Mechanisms of NADPH oxidase activation: translocation of p40phox, rac 1 and rac 2 from the cytosol to the membranes in human neutrophils lacking p47phox or p67phox.

On neutrophil stimulation, the cytosolic components of NADPH oxidase, p67-phox, p47-phox, p40-phox, as well as the Ras-related G-proteins Rac1 and Rac2, are translocated from the cytosol to cell membranes where they associate with a flavocytochrome b, forming a functional complex responsible for the production of oxygen radicals in phagocytes. In this paper we show that (a) in neutrophils from a patient with a form of chronic granulomatous disease (CGD) in which p67-phox is absent, p47-phox and Rac2, but not p40-phox and Rac1 were translocated from the cytosol to the membrane on stimulation with formylmethionylleucylphenylalanine (fMLP) or phorbol 12-myristate 13-acetate (PMA); (b) in neutrophils from a patient with a form of CGD in which p47-phox is absent, p67-phox, p40-phox and Rac1 failed to associate with the membrane on stimulation with fMLP or PMA, whereas Rac2 was translocated as in normal neutrophils.
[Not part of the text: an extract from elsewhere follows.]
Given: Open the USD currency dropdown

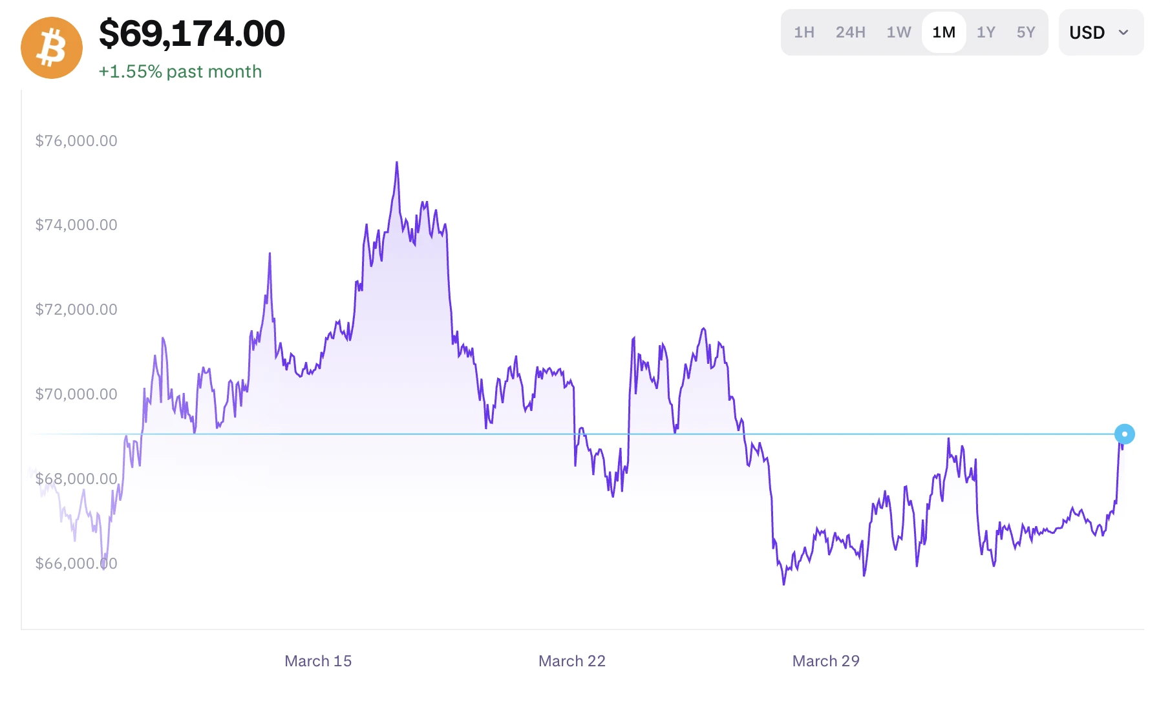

We also show that in neutrophils from a patient lacking p67-phox, the amount of cytosolic p40-phox was decreased by about 40%. These findings indicate that, on neutrophil stimulation, p67-phox mediates the translocation of p40-phox and Rac1 from the cytosol to cell membranes and that Rac2 associates with the membranes independently of p47-phox and p67-phox.